I'm doing an assignment writing a recursive merge sort in ruby. I'm trying to break this down piece by piece in order to be able to wrap my head around it. What I have so far is trying to accomplish the "divide" step until there is only one element left in each array.

`a = [5,2,4,6,1,7,3,8]`

def divide(a)

return a if a.length < 2

else

arr1 = puts divide(a[0..a.length/2-1])

arr2 = puts divide(a[a.length/2..a.length])

end

Now after this first method is done I would think the output would be :

`[5] [8]`

But it prints out:

`5`

2

4

6

1

7

3

8

Wouldn't everything besides 5,8 be gone?
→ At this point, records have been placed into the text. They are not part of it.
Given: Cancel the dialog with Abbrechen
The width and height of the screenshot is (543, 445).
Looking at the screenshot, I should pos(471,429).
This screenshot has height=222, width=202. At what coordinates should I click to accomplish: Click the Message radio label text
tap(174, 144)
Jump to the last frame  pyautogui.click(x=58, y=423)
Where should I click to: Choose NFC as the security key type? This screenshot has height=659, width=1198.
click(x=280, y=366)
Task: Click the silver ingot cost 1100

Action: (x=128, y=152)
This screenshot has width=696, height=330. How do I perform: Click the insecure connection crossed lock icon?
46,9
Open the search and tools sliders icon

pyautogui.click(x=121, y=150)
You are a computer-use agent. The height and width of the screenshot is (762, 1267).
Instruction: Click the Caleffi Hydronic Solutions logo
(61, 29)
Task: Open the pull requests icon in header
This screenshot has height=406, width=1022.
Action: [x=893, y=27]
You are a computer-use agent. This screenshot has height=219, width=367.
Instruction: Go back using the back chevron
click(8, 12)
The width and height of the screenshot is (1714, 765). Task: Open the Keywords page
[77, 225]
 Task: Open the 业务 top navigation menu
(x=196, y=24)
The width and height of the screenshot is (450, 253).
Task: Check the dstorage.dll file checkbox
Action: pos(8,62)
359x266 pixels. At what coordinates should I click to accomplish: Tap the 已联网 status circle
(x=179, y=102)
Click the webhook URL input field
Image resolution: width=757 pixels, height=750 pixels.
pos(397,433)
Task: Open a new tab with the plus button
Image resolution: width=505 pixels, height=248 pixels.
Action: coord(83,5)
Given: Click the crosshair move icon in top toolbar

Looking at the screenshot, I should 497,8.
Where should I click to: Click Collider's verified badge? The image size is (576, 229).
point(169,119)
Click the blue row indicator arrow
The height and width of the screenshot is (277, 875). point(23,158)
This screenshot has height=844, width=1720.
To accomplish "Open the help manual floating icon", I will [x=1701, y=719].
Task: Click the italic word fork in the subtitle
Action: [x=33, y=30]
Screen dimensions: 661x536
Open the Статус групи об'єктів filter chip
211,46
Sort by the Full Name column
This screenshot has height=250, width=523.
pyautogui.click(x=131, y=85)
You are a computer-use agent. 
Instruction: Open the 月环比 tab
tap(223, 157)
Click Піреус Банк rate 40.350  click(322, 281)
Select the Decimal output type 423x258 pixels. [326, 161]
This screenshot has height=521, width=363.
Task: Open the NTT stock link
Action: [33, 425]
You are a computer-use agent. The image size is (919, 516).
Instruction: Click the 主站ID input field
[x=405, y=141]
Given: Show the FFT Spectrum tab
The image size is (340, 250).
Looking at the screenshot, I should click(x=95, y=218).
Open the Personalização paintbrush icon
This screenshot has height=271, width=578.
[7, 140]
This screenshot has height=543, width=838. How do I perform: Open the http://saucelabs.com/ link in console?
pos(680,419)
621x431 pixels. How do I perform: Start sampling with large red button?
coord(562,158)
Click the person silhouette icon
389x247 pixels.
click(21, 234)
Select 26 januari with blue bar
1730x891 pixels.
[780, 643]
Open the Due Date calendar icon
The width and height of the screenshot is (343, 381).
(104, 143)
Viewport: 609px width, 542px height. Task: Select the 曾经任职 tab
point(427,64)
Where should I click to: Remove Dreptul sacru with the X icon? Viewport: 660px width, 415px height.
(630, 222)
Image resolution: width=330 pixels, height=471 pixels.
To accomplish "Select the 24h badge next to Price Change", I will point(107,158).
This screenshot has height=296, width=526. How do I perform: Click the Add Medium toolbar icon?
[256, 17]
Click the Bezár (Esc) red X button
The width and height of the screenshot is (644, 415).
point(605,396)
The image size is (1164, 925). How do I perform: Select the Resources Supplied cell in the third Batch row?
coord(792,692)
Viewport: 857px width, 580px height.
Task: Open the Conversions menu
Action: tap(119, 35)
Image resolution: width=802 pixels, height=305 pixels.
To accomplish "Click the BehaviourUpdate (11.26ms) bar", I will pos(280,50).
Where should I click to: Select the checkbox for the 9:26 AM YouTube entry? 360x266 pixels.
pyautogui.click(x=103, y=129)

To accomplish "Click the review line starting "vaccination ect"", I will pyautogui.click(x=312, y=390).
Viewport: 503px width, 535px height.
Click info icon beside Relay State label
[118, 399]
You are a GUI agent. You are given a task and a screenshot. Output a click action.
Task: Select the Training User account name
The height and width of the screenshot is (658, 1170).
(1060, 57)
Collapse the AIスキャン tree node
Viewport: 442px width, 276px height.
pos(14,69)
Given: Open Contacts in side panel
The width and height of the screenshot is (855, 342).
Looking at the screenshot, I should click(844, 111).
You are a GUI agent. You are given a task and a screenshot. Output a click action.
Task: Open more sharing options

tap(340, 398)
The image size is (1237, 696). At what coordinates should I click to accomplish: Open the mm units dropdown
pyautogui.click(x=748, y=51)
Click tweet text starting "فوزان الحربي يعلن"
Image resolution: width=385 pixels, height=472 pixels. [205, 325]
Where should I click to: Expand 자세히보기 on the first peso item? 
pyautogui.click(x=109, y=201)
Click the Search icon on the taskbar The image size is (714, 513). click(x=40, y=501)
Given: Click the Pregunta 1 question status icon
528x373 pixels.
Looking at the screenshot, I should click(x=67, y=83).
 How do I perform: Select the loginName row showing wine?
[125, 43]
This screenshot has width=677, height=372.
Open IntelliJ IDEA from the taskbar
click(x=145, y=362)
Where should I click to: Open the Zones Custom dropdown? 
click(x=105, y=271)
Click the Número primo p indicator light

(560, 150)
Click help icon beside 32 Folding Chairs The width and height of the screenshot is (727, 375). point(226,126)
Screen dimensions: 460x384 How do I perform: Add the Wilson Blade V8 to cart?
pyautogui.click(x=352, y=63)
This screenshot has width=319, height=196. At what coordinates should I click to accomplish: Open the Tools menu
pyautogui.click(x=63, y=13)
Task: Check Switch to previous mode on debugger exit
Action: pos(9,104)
At first arr1 is [5,2,4,6] then [5,2] then [5]. How do the rest of the numbers not disappear?

Answer Source

You have at least two problems.

First, the `else`

statement has no effect, it's not how you do `if else`

in Ruby.

Second, if `a.length < 2`

is `false`

then your method will return `nil`

. `puts`

returns `nil`

, `x = nil`

returns `nil`

.

I've added some prints to demonstrate how your code works, I hope it'll help:

```
$level = 0
def divide(arr)
return arr if arr.length < 2
$level += 1
puts "Working with array #{arr}"
arr1 = divide(arr[0..arr.length/2-1])
puts "Level = #{$level} arr1 = #{arr1}"
arr2 = divide(arr[arr.length/2..arr.length])
puts "Level = #{$level} arr2 = #{arr2}"
$level -= 1
nil
end
divide([5, 2, 4, 6, 1, 7, 3, 8])
```

The output:

```
Working with array [5, 2, 4, 6, 1, 7, 3, 8]
Working with array [5, 2, 4, 6]
Working with array [5, 2]
Level = 3 arr1 = [5]
Level = 3 arr2 = [2]
Level = 3 arr1 =
Working with array [4, 6]
Level = 4 arr1 = [4]
Level = 4 arr2 = [6]
Level = 4 arr2 =
Level = 4 arr1 =
Working with array [1, 7, 3, 8]
Working with array [1, 7]
Level = 6 arr1 = [1]
Level = 6 arr2 = [7]
Level = 6 arr1 =
Working with array [3, 8]
Level = 7 arr1 = [3]
Level = 7 arr2 = [8]
Level = 7 arr2 =
Level = 7 arr2 =
```